RECORDS FOR THE TASK Start Marker

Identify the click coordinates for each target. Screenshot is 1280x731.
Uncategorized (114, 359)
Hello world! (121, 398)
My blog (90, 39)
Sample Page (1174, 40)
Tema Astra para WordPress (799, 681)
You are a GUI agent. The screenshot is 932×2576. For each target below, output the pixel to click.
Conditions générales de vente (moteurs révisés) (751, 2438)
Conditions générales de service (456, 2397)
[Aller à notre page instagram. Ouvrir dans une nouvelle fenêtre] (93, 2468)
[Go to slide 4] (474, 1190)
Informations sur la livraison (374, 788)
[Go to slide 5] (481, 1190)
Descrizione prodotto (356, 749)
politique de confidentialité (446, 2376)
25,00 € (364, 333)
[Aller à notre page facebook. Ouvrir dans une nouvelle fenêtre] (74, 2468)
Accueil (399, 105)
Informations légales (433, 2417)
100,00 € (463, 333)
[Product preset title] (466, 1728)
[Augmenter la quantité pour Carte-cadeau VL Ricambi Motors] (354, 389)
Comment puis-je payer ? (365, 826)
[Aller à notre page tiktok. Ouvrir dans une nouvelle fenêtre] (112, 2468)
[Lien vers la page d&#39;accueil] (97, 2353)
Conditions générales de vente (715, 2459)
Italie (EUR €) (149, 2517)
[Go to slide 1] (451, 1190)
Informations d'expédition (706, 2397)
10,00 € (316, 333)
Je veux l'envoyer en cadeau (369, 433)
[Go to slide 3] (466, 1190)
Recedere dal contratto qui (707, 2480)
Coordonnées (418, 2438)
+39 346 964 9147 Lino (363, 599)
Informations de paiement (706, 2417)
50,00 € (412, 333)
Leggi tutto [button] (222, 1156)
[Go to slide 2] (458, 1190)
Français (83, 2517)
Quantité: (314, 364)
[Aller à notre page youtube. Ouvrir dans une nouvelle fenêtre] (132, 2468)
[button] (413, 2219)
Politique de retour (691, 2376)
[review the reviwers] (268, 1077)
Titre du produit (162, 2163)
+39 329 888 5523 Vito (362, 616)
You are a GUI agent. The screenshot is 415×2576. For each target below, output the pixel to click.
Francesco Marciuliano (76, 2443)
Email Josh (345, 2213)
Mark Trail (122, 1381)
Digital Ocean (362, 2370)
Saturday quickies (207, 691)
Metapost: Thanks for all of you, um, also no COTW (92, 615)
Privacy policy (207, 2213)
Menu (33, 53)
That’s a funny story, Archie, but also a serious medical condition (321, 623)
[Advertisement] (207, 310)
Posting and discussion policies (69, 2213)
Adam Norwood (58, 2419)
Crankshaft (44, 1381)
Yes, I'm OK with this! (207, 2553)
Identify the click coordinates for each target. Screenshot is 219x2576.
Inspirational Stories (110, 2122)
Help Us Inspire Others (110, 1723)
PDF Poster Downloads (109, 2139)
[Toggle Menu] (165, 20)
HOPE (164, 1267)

RECORDS FOR THE TASK End Marker

TASK REQUIREMENTS
The answer is the run of lines above from the line containing "[Aller à notre page facebook." through the line containing "[Go to slide 1] (451, 1190)", copied exactly and alone.

ANSWER BELOW
[Aller à notre page facebook. Ouvrir dans une nouvelle fenêtre] (74, 2468)
Accueil (399, 105)
Informations légales (433, 2417)
100,00 € (463, 333)
[Product preset title] (466, 1728)
[Augmenter la quantité pour Carte-cadeau VL Ricambi Motors] (354, 389)
Comment puis-je payer ? (365, 826)
[Aller à notre page tiktok. Ouvrir dans une nouvelle fenêtre] (112, 2468)
[Lien vers la page d&#39;accueil] (97, 2353)
Conditions générales de vente (715, 2459)
Italie (EUR €) (149, 2517)
[Go to slide 1] (451, 1190)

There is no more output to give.